One year ago, Illinois' clean indoor air law took effect. As a kind of
anniversary present, a new study published this week points to why it was a
good idea: Clean air laws substantially reduce the risk of certain kinds of
heart attacks, according to the study by the U.S. Centers for Disease Control
and Prevention.
 
Missouri, take note.
 
Illinois' law bans smoking in all public places. That's good for the health of
smokers and non-smokers alike. It's already known that exposure to second-hand
tobacco smoke can cause or exacerbate heart disease. It increases the risk of
blood clots that can cause heart attacks and causes inflammation in arteries
that can reduce the flow of blood to the heart -- two proven causes of heart
attacks.
 
Now the new CDC study gets more specific: Laws that prevent smoking in public
places significantly reduce the number of people hospitalized with a heart
attack called an acute myocardial infarction.
 
The study compared hospitalization rates for heart attacks in Pueblo, Colo.,
which passed a clean indoor air law in 2003, with those in two neighboring
counties without the laws.
 
Over a three-year period, the rate of heart attack hospitalizations in Pueblo
dropped by 41 percent from what it was before the law took effect. Rates in the
neighboring communities remained unchanged.
 
The new study is significant because it measured continued declines in heart
attack rates over a longer period of time than ever before. But the results
hardly were unique. Eight previous studies have shown lower rates of heart
attacks in communities that passed laws protecting the rights of non-smokers to
breathe clean air indoors.
 
A 2003 study in Helena, Mont., found the number of heart attacks dropped by 40
percent after an indoor smoking prohibition went into effect in 2002. Again,
there was no similar decline in surrounding areas that had no clean indoor air
laws.
 
Unfortunately, after a legal challenge funded largely by tobacco groups, a
judge later struck down Helena's indoor smoking ban and efforts to pass a new
one failed.
 
Evidence that preventing smoking in public places pays quick dividends by
reducing the number of heart attacks won't satisfy everyone. Tobacco
industry-funded groups launched public relations campaigns against previous
studies -- just as similar groups funded by Big Tobacco have responded to every
major report on the dangers of smoking and second-hand smoke.
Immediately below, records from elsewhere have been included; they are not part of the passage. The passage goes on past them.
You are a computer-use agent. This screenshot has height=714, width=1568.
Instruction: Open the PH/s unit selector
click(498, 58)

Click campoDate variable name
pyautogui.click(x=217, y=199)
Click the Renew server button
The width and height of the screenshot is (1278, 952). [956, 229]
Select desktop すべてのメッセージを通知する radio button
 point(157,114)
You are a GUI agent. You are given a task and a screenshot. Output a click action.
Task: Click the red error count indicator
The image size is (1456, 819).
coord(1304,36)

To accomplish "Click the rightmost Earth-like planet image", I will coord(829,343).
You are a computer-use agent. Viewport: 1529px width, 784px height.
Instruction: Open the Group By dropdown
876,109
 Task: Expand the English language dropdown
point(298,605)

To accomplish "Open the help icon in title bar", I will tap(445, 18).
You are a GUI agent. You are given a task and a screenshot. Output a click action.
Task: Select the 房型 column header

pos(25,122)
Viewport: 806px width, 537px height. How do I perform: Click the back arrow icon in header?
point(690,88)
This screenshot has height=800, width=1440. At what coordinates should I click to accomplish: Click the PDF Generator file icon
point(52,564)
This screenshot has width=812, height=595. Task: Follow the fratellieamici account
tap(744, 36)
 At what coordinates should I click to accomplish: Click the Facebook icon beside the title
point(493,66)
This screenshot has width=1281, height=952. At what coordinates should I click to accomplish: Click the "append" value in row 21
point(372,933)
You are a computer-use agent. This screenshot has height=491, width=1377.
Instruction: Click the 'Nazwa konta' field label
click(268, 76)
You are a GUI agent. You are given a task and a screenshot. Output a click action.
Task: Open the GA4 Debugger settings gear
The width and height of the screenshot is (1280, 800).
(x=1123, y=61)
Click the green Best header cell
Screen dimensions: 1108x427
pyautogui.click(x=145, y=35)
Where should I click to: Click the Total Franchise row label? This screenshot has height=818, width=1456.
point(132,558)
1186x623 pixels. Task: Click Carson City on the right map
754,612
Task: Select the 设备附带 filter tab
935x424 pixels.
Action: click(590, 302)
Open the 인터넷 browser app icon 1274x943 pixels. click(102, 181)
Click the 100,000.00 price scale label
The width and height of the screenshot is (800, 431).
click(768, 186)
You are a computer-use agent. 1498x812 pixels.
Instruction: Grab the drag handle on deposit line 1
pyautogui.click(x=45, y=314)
But those PR campaigns are just blowing smoke.
 
Missouri should enact a law modeled on the one in Illinois. Even with the
state's high rates of smoking, most Missourians don't use tobacco. Their health
shouldn't be put at risk by the minority of Missourians who smoke.
 
St. Louis and St. Louis County, where a proposed clean-indoor air ordinance
failed two years ago, should lead the way.